Günümüzde besinler ve içecekler yoluyla vücudumuza giren minik plastik parçacıkları, yani mikroplastikler, endişe verici boyutlara ulaştı. Özellikle içtiğimiz su, bu zararlı maddelerin yaygın bir taşıyıcısı haline geldi.
Ancak, sevindirici bir gelişmeyle, Çinli bilim insanları 2024 yılında musluk suyundaki mikroplastikleri temizlemenin hem basit hem de etkili bir yolunu keşfetti. Ekip, hem yumuşak su hem de mineraller açısından daha zengin olan sert musluk suyu üzerinde deneyler gerçekleştirdi.
Bu yöntemde, suya nano ve mikroplastikler eklendikten sonra sıvı kaynatıldı ve ardından oluşan tortular süzülerek ayrıldı.

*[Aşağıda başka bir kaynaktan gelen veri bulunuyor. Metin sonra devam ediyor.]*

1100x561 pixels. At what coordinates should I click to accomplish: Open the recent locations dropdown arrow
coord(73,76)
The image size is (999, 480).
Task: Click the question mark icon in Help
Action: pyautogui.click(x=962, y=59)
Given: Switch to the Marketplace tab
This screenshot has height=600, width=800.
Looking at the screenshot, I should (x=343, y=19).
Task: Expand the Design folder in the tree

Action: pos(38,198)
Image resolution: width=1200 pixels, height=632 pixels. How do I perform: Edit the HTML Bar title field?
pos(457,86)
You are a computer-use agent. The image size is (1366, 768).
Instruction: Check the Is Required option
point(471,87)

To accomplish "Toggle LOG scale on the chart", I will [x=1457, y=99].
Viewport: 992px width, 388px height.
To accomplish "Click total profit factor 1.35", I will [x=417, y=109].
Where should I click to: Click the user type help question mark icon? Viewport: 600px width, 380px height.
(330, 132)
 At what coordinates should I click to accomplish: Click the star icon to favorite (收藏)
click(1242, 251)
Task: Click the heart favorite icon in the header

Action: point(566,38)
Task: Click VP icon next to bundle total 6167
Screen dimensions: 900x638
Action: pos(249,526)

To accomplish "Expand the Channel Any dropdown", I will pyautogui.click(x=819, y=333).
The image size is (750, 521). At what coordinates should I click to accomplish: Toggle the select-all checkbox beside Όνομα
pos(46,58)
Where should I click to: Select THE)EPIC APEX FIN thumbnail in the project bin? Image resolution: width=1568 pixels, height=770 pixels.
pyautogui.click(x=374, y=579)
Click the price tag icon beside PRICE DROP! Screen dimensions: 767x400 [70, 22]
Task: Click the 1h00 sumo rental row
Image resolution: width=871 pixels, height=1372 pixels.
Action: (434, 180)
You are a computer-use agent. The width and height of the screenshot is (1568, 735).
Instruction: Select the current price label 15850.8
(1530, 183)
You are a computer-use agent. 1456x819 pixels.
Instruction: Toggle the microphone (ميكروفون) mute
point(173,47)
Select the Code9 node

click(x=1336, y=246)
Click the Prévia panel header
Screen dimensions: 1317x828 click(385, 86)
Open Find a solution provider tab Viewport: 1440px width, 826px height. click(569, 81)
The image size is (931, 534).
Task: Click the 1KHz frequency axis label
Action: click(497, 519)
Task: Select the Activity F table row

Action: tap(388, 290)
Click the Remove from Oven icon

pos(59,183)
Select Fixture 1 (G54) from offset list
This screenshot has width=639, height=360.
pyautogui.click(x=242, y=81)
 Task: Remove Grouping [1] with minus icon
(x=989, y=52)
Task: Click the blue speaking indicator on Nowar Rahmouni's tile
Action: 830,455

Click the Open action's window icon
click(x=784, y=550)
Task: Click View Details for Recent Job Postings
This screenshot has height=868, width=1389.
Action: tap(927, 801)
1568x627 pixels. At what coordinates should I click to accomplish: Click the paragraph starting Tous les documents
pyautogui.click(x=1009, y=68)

Yapılan testler sonucunda, kaynatma ve süzme işleminin bazı durumlarda mikroplastiklerin yüzde 90'ına kadarını uzaklaştırdığı görüldü. Ancak bu etkinliğin suyun türüne göre değişiklik gösterdiği de belirtildi.
Bu yöntemin en büyük avantajı, çoğu insanın evdeki imkanlarla uygulayabilmesidir. Guangzhou Tıp Üniversitesi'nden biyomedikal mühendisi Zimin Yu ve meslektaşları tarafından yapılan açıklamada, "Bu basit kaynatma suyu stratejisi, ev musluk suyundaki mikroplastikleri 'dezenfekte' edebilir ve su tüketimi yoluyla insanlardaki alımını zararsız bir şekilde azaltma potansiyeline sahiptir" denildi.
Sert musluk sularında, doğal olarak oluşan kireçlenmenin (kalsiyum karbonat) kaynatma sırasında plastikle birleşmesiyle daha fazla mikroplastik uzaklaştırıldığı gözlemlendi. Isı değişimlerinin kalsiyum karbonatı çözeltiden çıkararak plastik parçacıklarını bir kabuk gibi hapsettiği belirtildi.
Ekip, "Sonuçlarımız, kaynatma sırasında su sertliği arttıkça nano plastik çökeltme verimliliğinin de arttığını gösterdi" diye belirtti. Örneğin, 80 mg L⁻¹ sertlikteki suda %34 olan çökeltme verimliliği, 180 ve 300 mg L⁻¹ kalsiyum karbonat seviyelerinde sırasıyla %84 ve %90'a ulaştı.
Daha yumuşak sularda bile, çözünmüş kalsiyum karbonat daha az olmasına rağmen, mikroplastiklerin yaklaşık dörtte biri sudan ayrıldı. Araştırmacılara göre, kireçle kaplanmış plastik parçacıkları daha sonra çay süzgeci gibi basit bir filtreyle sudan ayrılabiliyor.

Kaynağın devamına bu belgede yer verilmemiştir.